Legal Practice Curriculum
Professors Newcombe & Werbel helping to shape LRW curriculum while teaching foundation skills
Professors Amy Newcombe and Jamie Pukl-Werbel '98 are beginning their second year as Seton Hall Law School's Assistant Legal Practice Professors. Professors Newcombe and Pukl-Werbel teach legal research and writing to first year students, but in addition, they are also responsible for helping to shape the curriculum component.
"Last year we enhanced the research curriculum to include research workshops," says Professor Pukl-Werbel. "The research workshops are designed to give the 1Ls a 'hands on' experience using the research platforms available. Students have a series of five workshops, which are each focused on different areas of research, whether that is secondary sources, cases, statutes, or administrative materials. The workshops involve a lecture program and an interactive portion where students begin an interactive project during the workshop."
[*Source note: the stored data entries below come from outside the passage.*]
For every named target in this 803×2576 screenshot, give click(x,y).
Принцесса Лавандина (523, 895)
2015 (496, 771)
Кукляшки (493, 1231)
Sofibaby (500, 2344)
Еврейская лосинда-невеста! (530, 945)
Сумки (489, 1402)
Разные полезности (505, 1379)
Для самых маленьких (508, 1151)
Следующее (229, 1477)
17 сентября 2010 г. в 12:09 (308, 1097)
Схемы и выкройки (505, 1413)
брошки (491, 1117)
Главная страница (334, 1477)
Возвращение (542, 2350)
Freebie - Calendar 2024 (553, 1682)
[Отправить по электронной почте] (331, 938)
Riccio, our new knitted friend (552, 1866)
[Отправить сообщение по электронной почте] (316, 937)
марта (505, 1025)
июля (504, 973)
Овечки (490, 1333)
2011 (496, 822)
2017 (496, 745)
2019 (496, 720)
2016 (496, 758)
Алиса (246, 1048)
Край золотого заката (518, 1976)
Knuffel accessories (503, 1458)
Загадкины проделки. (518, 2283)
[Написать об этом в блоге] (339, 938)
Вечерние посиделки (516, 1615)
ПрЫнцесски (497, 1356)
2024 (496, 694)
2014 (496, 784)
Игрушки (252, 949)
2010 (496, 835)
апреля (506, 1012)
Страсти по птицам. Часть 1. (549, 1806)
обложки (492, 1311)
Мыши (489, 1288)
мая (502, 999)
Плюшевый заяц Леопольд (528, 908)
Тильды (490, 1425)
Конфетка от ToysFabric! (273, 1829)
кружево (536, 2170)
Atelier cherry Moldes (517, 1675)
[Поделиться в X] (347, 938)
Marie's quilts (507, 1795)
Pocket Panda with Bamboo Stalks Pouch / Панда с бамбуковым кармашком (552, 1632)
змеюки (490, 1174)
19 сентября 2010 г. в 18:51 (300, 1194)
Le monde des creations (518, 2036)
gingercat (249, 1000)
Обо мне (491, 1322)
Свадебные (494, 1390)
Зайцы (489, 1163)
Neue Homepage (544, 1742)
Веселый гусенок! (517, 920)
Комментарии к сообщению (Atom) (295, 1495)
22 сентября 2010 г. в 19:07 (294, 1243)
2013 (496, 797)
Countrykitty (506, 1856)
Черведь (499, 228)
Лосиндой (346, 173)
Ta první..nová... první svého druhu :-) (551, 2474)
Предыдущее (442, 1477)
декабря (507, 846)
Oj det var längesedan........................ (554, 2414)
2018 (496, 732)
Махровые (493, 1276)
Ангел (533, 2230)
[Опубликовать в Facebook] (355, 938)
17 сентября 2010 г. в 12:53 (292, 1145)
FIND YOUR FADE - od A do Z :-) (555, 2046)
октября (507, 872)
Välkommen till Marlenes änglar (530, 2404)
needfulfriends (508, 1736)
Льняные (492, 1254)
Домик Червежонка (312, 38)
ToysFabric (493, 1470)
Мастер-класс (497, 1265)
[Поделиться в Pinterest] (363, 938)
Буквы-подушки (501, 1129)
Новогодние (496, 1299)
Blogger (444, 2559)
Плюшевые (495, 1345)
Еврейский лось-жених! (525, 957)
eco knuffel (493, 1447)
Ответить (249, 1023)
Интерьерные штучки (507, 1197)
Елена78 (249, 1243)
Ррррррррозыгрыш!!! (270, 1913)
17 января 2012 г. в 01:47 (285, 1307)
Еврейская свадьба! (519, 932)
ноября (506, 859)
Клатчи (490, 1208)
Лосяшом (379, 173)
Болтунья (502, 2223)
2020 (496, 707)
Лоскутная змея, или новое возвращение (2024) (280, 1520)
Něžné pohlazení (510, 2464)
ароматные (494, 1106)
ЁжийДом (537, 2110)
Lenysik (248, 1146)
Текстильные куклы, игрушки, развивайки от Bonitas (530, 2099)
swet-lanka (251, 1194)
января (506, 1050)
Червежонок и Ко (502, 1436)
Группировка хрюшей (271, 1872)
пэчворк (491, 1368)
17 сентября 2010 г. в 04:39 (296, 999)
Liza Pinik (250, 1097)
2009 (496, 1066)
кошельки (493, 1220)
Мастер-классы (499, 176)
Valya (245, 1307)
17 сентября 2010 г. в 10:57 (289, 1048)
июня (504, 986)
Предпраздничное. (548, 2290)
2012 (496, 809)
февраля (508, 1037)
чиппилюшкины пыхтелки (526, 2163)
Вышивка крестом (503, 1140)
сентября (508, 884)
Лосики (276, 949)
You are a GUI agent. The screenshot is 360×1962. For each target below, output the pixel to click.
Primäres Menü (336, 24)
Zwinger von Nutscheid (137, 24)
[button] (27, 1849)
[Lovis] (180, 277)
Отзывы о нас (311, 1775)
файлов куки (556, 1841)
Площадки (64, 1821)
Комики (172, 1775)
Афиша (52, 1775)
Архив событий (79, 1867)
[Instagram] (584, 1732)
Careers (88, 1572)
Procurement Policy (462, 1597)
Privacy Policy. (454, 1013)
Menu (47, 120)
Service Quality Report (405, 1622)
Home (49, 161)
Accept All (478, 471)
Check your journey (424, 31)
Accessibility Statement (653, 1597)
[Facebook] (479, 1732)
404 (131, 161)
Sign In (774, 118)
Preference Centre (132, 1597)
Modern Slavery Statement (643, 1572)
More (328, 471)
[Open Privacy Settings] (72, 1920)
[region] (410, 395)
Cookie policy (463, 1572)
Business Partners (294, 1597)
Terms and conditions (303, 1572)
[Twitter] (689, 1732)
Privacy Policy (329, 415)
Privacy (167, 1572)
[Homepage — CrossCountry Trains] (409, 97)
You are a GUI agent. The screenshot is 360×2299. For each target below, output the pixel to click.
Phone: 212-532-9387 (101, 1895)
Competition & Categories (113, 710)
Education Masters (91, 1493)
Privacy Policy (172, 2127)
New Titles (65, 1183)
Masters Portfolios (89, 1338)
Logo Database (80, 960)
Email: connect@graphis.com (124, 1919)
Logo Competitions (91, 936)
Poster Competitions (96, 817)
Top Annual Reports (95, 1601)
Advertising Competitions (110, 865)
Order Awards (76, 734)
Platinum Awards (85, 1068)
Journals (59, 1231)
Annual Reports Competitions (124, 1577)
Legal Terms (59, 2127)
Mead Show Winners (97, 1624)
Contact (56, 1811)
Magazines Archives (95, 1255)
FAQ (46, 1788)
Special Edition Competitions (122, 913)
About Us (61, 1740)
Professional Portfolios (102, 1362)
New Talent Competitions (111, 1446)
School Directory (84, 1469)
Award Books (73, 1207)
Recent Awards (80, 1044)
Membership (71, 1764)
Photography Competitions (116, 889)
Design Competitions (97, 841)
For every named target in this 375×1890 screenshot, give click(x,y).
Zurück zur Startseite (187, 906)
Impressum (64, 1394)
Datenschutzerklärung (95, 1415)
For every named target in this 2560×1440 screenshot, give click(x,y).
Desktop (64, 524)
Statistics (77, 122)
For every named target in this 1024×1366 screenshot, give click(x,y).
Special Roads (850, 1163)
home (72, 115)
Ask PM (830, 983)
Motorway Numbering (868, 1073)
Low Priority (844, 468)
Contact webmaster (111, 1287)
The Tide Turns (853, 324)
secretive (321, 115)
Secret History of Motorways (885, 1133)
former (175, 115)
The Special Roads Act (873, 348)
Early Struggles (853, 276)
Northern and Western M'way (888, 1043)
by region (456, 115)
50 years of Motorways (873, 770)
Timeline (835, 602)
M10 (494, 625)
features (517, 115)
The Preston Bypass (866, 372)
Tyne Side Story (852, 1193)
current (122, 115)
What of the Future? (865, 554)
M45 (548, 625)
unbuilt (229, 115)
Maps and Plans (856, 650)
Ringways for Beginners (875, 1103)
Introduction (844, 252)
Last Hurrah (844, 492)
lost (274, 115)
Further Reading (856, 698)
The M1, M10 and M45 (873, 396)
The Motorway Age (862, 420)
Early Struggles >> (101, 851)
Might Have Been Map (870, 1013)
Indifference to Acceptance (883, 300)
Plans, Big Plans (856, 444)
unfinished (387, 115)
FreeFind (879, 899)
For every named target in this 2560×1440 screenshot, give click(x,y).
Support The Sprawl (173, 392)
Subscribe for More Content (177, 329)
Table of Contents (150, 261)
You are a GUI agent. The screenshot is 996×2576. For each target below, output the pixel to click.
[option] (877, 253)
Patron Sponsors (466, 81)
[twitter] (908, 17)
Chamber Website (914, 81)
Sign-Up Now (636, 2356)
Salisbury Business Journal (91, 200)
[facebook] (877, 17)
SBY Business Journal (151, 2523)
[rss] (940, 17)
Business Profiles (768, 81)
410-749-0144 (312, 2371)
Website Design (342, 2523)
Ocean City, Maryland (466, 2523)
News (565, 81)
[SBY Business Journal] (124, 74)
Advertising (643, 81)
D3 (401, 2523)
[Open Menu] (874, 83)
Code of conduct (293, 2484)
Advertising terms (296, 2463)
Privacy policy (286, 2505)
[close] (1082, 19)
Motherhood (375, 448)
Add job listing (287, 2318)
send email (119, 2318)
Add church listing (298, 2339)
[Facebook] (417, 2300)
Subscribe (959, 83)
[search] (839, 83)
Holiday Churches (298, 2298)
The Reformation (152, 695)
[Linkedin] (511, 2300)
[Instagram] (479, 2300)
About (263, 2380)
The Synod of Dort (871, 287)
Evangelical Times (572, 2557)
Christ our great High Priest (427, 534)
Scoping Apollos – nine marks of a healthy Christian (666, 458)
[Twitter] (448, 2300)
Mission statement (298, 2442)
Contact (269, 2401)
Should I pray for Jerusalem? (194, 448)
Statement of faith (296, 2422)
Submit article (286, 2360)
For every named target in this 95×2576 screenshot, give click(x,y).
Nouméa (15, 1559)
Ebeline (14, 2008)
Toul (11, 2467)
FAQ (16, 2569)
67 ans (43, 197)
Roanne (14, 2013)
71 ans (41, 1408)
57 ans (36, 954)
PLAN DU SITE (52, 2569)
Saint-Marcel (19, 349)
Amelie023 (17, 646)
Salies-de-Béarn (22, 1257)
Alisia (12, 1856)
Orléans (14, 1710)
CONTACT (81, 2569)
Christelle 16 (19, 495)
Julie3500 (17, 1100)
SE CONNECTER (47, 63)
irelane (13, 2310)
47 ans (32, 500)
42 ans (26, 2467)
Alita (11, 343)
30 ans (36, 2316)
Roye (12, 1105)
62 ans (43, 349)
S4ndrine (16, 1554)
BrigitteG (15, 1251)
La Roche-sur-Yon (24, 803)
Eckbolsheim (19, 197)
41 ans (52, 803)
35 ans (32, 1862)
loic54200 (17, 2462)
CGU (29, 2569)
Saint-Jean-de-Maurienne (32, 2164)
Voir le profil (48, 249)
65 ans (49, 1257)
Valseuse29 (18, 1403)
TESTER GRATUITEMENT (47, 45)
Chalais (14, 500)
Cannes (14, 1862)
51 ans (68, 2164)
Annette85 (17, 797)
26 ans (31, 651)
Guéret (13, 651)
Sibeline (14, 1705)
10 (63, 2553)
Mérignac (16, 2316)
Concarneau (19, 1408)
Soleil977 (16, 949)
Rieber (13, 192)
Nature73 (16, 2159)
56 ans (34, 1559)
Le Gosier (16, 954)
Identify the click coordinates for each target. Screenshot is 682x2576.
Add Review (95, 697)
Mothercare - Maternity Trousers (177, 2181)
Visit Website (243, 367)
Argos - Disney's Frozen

Professor Newcombe further explains, saying, "Rather than present material in the abstract, we equip students for assignments by having them participate in an interactive portion first, getting their feet wet in the workshops. The results are clear: this past year we met with legal writing faculty at end of the academic year and they specifically commented that students were researching more thoroughly."
Professor Newcombe and Professor Pukl-Werbel have continued off of last year's pilot program's success and have worked to further improve this year's program. "We asked last year's students to evaluate the program and we made changes in response," says Professor Newcombe. "For example, groups were very large last year, and we made changes for that so that we will be meeting in lectures of 60 students, which will then be broken up with LRW professors into their specific sections to do the interactive portion."
Professor Pukl-Werbel spoke about some of the program's changes, saying, "We are doing things differently this year. The faculty is based on adjuncts, as it has been, but we are having meetings more regularly so that faculty can share ideas on teaching techniques, responding to student questions, and free flowing exchange of ideas. The second change in the program will be anonymous grading. This change was also implemented in response to student concerns."
The first-year legal research and writing program changes also attempt to incorporate more practical legal skills. "We will have a client counseling component," says Professor Newcombe. "When students do the open memo assignment, they will interview someone who is playing the client in order to get the facts for the assignment. When students have completed the writing assignment, the students will sit with someone again who is sitting as client, and counsel the client, keeping client's goals in mind as well as legal analysis."
Professor Pukl-Werbel says, "This change was implemented to give students more exercises, more experiential learning than the typical Socratic or doctrinal method you would get in a class. This class is more practical, students will learn more by doing than by listening. While at law school students will be provided with a multitude of experience that begin with legal writing, to Persuasion and Advocacy, to Moot Court, to clinic. Each of these experiences depends on a strong core of legal writing. We have adapted the program so instead of churning out papers, students will begin connecting with real work practical as first-year students."
"My favorite thing about the new position, the new program, is being available to students on a drop-in basis," says Professor Newcombe. "We have our own office so we are more available to conference with students."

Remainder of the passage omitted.